Parties of a Negotiable Instrument may be discharged may be discharged in the following ways:
Discharge by Cancellation
If the holder of a Negotiable instrument cancels the name of the party to a
Negotiable Instrument with intent to discharge him from liability, such party
whose name has been so cancelled and those parts who had a right to recourse
against the party whose name has been cancelled are discharged from their
liability to the holder who had thus cancelled the name.
Discharge by Release
The holder of a negotiable instrument can discharge the maker, acceptor or
endorser otherwise than by cancellation of names. Section 63 of Negotiable
Instruments Act, 1881 contains provision related to discharge by release. As per
this section every promisee may dispense with or remit, wholly or in part, the
performance of the promise made to him, or may extend the time for such
performance, or may accept instead of it any satisfaction which he thinks fit.
Discharge by Release of Payment
The most common mode of discharge is by making payment. Payment is an effective
discharge only if it is "Payment in due course" as defined in Section 10.
Payment in due course means payment in accordance with the apparent tenor of the
instrument in good faith without negligence to any person in possession thereof
under circumstances which do not afford a reasonable ground for believing that
he is not entitled to receive payment of the amount therein mentioned. Section
78 of the Negotiable Instruments Act 1881 provides that payment should be made
to the holder otherwise it shall not be a good discharge to the party liable to
pay.
By allowing more than 48 hours to accept
Section 83 of the Negotiable Instruments Act provides that when the holder
presents the bill of exchange to the drawee for acceptance, the drawee should be
allowed only 48 hours to consider whether he will accept or not. If the holder
allows the drawee more than 48 house excluding public holidays, all previous
parties who do not consent such allowance are discharged from liability to the
holder. The 48 hours rule specified in the section does not apply to all bills
of exchange or hundies, but only to bills in which the acceptance by the drawee
is obligatory.
By Qualified Acceptance - Section 86 of the Negotiable Instruments Act, 1881
If the holder of a bill of exchange who presents the same for acceptance,
acquiesces in a qualified acceptance of the bill, all previous parties whose
consent is not obtained to such an acceptance are discharged as against the
holder and those claiming under him, unless on notice given by holder they
assent to such acceptance.
Acceptance of bill is deemed to be qualified in the following circumstances:
(a) When the acceptance is conditional, declaring the payment to be dependent on
the happening of an event therein stated.

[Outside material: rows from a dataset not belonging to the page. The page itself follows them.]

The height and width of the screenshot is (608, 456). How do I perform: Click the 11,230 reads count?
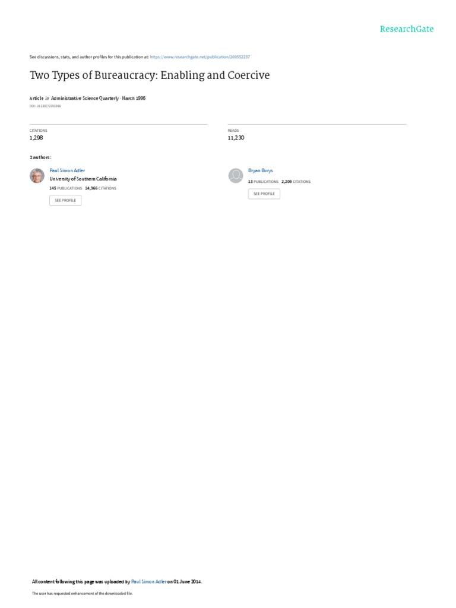(x=236, y=138)
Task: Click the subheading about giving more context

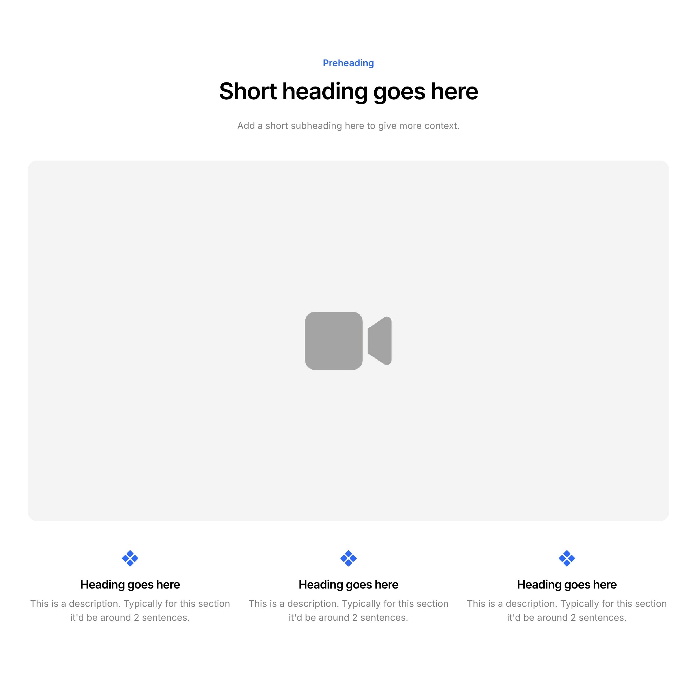Action: click(348, 126)

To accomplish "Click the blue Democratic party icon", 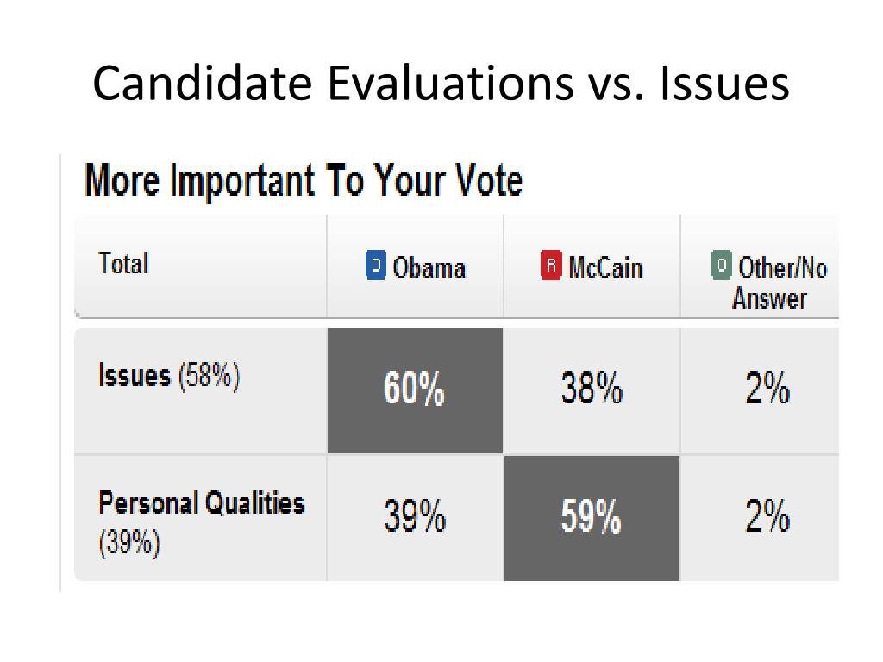I will (376, 265).
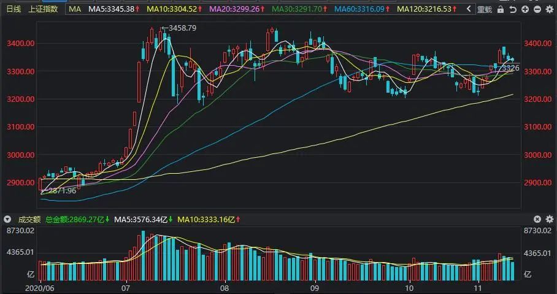Click the undo arrow icon

click(513, 9)
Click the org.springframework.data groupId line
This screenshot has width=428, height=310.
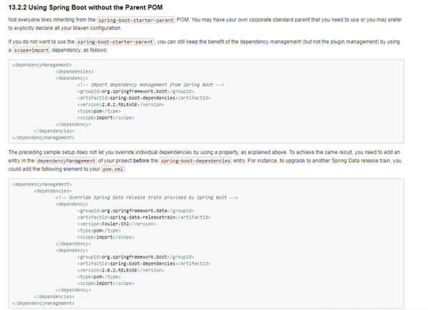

(b) Where the acceptor undertakes the payment of part only of the sum ordered to
be paid.
(c) When the acceptor accept to pay at a specified place only and not elsewhere,
or accepts to pay at a place different from that mentioned in the order and not
elsewhere.
(d) Where the acceptor undertakes the payment at a time other than that at which
under it would legally due.
(e) When acceptance is made by some of the drawee only and not by all of them,
unless the drawee of the bill are partners. When there is several drawee who are
partners any one of them may accept. In other cases the acceptance must be made
by them all.
Discharge by delay in Presenting Cheque - Section 84 of Negotiable Instruments
Act 1881
Section 84 of the Negotiable Instruments Act deals exclusively with cheque and
must therefore be confined to such instruments. Under Section 84 of Negotiable
Instruments Act, it is the duty of the holder of a cheque to present it for
payment within reasonable time of its issue. If he fails to do so and before he
actually presents the cheque which prevents the banker from paying the cheque,
the drawer of the cheque is discharged as against the holder provided that he
had sufficient balance to meet the cheque when it ought to have been presented.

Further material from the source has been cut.